This drew an email from a reader in SW Virginia, quoted here with permission, slightly edited.

Mr. Derbyshire:

When I read your most recent gift to VDARE, it was déjà vu all over again, as the old saying goes. I … have done a lot of volunteer work the last 10 years after retiring from a career in IT. I am clearly with you and VDARE on the immigration issue, but my email deals mainly with how hard it is to get a not-very-glamorous office job.

I was occasionally asked to help enter job applications into the HR system of a local government when they were exceedingly numerous and the deadline was near. For a pretty good office job, we could get over 100 applications, all pretty much local people, most fairly young. My experience in entering these applications mirrored those of Eric Auld [i.e. in the Zero Hedge piece]: I’d see numerous applications from MA’s or BA’s for a job paying a bit over $8 an hour to shelve books in the local library.

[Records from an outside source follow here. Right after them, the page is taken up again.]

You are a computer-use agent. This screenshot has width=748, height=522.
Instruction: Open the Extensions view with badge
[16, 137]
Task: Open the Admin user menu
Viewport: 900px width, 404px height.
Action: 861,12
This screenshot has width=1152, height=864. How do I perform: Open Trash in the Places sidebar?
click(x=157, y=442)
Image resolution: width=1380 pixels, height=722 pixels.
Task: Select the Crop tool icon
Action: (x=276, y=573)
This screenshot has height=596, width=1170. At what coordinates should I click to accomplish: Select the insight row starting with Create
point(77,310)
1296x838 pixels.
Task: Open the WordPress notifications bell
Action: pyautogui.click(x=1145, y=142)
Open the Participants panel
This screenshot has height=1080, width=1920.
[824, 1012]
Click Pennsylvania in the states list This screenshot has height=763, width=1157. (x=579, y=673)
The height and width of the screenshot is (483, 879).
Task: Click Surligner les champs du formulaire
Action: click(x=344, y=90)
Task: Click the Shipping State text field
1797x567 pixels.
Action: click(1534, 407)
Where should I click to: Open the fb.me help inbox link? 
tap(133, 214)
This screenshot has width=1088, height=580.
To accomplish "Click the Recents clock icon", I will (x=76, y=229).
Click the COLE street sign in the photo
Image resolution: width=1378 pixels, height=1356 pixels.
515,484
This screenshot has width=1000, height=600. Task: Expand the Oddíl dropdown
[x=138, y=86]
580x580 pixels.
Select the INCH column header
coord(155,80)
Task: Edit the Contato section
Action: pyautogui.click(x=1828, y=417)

Educational requirements rarely exceeded HS and were so stated in the ad for the job.

I did this work out in an open area where I was accessible to anybody who came along so I often got a question about the applications. The run-away favorite from hopeful applicants was this: How many applications do you have for this job? The more I had, the lower their faces fell.

My experiences have led me to 3 conclusions:

  • There are a lot more workers who would happily take jobs that don’t pay a lot of money if they could get them. These folks make up a lot of our unemployed who don’t show up in the unemployment rate.
  • People with college degrees are making it almost impossible for people without such degrees to find decent white collar work because the college grads can’t find work in better paying jobs that require degrees and so apply for those jobs that don’t. Given a choice, most employers will take a chance on the college grad over the HS grad unless the HS grad has something else going for him/her like years of experience in a similar job.
  • Do not tell me that adding the massive number of immigrants—legal & illegal—to the US over the last couple of decades isn’t adding to the decline in the number of working-age people who are actually working and depressing wages for those who are. I am not stupid.
Imagine what all of those DREAMers getting work permits will do to this situation. Not only will they add to the number of applicants for such jobs now that they can work legally but they will qualify for affirmative action, giving them a further leg up on native applicants. Sweet!